There were some similarities between the mucosal microbiome diversity from that of the fecal microbiome. Fruit consumption was again associated with microbiome diversity (R2 = 0.20, p = 1.0 × 10− 3) and there was a trend in grain consumption though not significant (R2 = 0.30, p = 0.26; Fig. 2C). Fermented foods and alcohol consumption were also significantly associated with mucosal microbiome diversity (R2 = 0.11, p = 4.0 × 10− 3, R2 = 0.09, p = 0.17). Other patient factors such as age (R2 = 0.26, p = 1.0 × 10− 3), diabetes (R2 = 0.29, p = 1.0 × 10− 3), and hormonal therapy (R2 = 0.51, p = 0.12) were also associated. The greatest association between diversity and the mucosal microbiome was adenoma presence (R2 = 0.32, p = 1.0 × 10− 3). In fecal communities, the vectors of association between alcoholic beverage and grain consumption and microbiome diversity suggest that these lifestyle factors may have opposing effects on the microbiome. Similarly, in mucosal samples, total adenoma burden and consumption of fermented foods and fruit exhibit distinct opposing effect on microbiome diversity, suggesting that individuals with high fruit and fermented food intake tend to manifest patterns of microbiome diversity that associate with lower adenoma burden. Supporting this observation, patients in the ordination quadrant associated with higher fruit consumption (lower right) had significantly fewer adenomas when compared in the quadrant opposite (upper left; Fig. 2D).

Discussion

Diet and exercise have been shown to affect CRC risk [1,2,3]. We recently demonstrated that specific microbial community compositions associate with adenoma formation. However, the factors that underly the assembly of a microbiota that promotes CRC or adenoma formation remains unresolved. Here we have identified host lifestyle factors including consumption of specific food types that promote mucosal microbiome diversity associated with lower levels of adenoma burden [8]. Like our previous work, the only association between microbiome diversity and adenomas was that of the mucosal microbiome and while we appreciated differences between human factors and microbiome diversity based on the sampling site (oral, fecal, mucosal). We also found that there were some similarities, in particular, fruit, grain and fermented food intake, appeared to be associated with mucosal microbiome diversity. Diabetes, hormone replacement therapy, vitamin D supplementation, alcohol consumption, age and regular activity were also correlated with diversity of the mucosal microbiome.
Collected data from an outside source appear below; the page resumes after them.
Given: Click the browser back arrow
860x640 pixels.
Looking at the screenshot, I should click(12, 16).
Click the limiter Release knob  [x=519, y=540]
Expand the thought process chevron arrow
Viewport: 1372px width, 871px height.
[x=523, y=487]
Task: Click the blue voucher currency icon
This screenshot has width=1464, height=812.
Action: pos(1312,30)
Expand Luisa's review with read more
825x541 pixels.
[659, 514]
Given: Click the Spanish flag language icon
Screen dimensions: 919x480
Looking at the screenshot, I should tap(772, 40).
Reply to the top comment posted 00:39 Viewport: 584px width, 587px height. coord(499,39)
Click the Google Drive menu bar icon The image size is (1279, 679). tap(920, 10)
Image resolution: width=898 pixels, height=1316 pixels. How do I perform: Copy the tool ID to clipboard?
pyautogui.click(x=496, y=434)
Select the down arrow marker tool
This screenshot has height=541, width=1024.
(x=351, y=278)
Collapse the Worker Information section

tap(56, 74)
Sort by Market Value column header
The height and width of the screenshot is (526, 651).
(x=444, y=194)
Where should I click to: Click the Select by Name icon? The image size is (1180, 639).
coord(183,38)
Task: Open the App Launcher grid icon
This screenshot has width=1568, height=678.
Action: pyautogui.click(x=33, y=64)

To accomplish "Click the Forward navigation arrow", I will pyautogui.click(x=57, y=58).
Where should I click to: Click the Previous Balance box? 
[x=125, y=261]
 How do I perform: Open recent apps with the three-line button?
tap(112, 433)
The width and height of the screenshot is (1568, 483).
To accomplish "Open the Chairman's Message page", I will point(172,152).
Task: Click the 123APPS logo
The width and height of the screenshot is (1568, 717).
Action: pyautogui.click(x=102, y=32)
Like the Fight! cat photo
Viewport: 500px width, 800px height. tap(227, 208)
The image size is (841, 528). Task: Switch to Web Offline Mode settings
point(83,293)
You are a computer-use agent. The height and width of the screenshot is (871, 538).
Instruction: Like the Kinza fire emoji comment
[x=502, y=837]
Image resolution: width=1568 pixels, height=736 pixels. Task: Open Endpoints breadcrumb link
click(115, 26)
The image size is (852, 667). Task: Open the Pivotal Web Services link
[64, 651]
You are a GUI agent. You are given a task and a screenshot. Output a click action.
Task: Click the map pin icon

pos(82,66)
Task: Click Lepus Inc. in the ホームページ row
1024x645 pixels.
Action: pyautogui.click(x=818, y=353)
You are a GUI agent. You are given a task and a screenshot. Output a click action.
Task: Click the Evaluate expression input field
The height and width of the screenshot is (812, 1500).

Overall, these findings are consistent with epidemiological associations with colorectal cancer [3]. In our study were not able to disentangle the complex relationships between the different variables included, however, we can appreciate a relationship between diet, the mucosal microbiome and adenomas. However, while dietary habits and human factors have been shown to affect colorectal adenoma and cancer risk, mechanisms to explain this phenomenon are not yet elucidated, though the microbiome presents as a reasonable conduit for the deleterious effects of human habits. The interplay between patient habits, the microbiome and adenomas, is complex, however, even with our cohort we see relationships suggesting that these interactions are real, and may present an impactful point for intervention. To fully understand these relationships would take a multi-institutional effort, one which further builds on these data to show that the mucosal microbiome may be altered, that interventions are affordable and that compliance with such interventions may be sustainable for patients with high compliance.

Conclusions

In this study we showed associations between dietary habits, adenoma formation and in particular the mucosal microbiome. It is suggested that diet modification shapes mucosal microbiome and may pose a modifiable risk factor for adenoma formation and the development of colorectal neoplasia.